Your objective:
Give the lines again exactly as they appear, beginning at the one with "Image resolution: width=689" and ending at the last line of the records.

==== Records provided ====

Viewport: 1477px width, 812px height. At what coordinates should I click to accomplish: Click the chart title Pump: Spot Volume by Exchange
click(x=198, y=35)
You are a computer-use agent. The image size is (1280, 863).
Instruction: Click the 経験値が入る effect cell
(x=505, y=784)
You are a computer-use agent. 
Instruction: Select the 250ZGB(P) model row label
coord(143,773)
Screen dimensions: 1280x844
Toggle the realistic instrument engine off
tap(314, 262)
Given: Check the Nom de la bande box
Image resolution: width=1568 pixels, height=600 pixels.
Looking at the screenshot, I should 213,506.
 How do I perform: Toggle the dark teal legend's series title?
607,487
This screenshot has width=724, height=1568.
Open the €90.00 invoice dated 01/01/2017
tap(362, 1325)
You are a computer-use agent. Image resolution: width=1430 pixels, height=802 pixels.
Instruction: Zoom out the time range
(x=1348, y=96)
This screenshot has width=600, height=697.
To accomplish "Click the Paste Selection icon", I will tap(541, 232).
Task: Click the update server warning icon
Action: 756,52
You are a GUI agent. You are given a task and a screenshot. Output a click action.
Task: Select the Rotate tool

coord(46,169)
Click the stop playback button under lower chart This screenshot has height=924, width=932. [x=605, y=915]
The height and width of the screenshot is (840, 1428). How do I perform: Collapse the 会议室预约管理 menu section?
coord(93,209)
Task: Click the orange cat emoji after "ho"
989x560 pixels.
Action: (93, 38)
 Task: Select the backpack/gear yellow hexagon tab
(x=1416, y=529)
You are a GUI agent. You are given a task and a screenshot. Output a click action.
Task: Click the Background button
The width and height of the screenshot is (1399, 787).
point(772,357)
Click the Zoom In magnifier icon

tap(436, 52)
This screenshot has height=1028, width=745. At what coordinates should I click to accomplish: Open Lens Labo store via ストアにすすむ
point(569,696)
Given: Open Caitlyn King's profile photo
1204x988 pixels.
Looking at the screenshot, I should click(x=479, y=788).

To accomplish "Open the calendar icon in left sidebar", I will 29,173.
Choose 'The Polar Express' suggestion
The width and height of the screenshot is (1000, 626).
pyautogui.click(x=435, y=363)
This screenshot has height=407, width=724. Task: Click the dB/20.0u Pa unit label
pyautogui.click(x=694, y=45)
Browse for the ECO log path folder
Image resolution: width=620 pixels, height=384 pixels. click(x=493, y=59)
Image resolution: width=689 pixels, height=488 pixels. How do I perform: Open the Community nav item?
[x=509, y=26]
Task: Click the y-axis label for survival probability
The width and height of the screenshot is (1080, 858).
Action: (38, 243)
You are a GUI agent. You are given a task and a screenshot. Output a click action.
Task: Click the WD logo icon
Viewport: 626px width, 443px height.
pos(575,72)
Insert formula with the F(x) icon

====

Reply:
Image resolution: width=689 pixels, height=488 pixels. How do I perform: Open the Community nav item?
[x=509, y=26]
Task: Click the y-axis label for survival probability
The width and height of the screenshot is (1080, 858).
Action: (38, 243)
You are a GUI agent. You are given a task and a screenshot. Output a click action.
Task: Click the WD logo icon
Viewport: 626px width, 443px height.
pos(575,72)
Insert formula with the F(x) icon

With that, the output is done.